Massive datasets just killed the visualisation industry
Traditional plotting libraries are crumbling under datasets that modern AI systems produce as routine byproducts.
We’ve been pretending matplotlib can handle modern data for far too long. While everyone obsesses over model architectures and training efficiency, the real bottleneck has quietly shifted to something embarrassingly mundane: drawing charts that don’t crash your browser.
The scale mismatch problem
AI systems now routinely generate millions of data points during training runs, inference traces, and evaluation cycles. Token-level attention maps, gradient flows across epochs, embedding space visualisations. These aren’t edge cases anymore, they’re Tuesday. Traditional plotting libraries were built for thousands of points, maybe tens of thousands on a good day. They buckle under datasets that modern transformer architectures produce as exhaust fumes.
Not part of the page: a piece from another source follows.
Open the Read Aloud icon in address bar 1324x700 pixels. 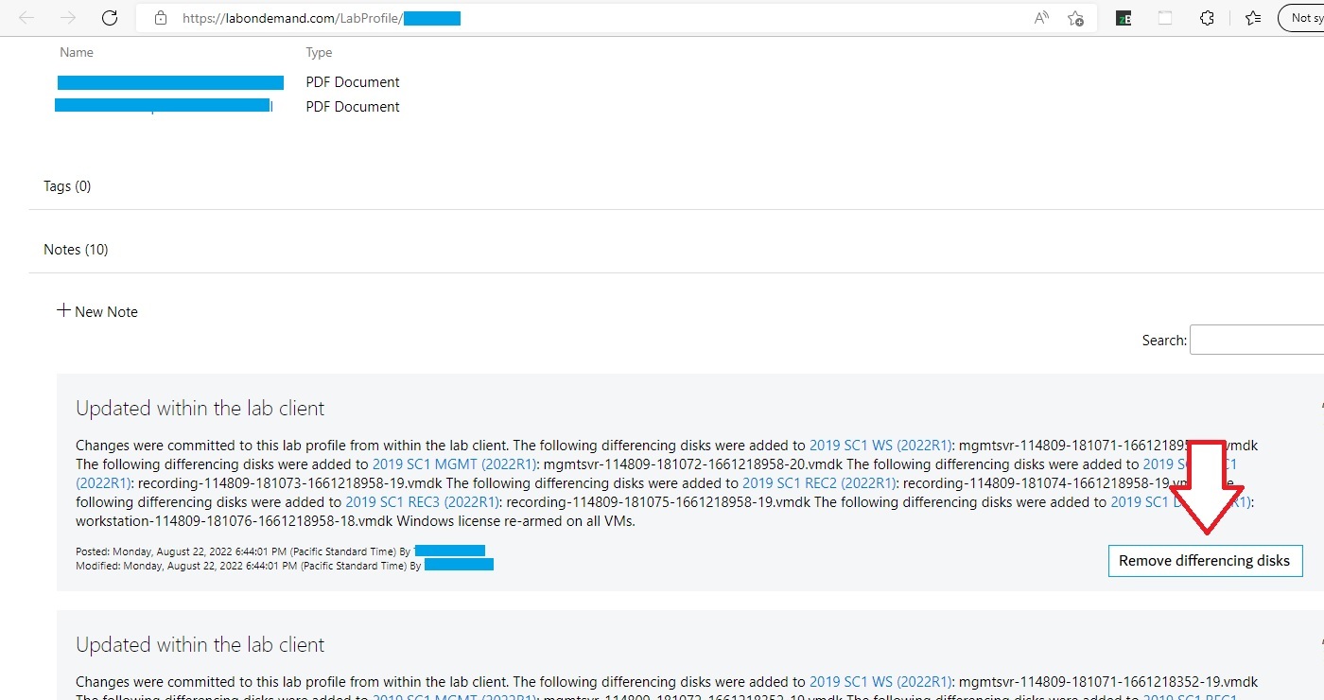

Performance becomes the feature
Tools like Datashader aren’t just faster plotting libraries. They’re admitting that visualisation is now a compute problem, not a design problem. When your dataset has 50 million points, aesthetics become irrelevant. What matters is whether you can see patterns without waiting three minutes for a scatter plot to render. The performance characteristics of your visualisation stack now matter more than colour palettes or font choices.
The industry spent decades optimising model inference and training pipelines. Meanwhile, the humble bar chart became the new computational bottleneck.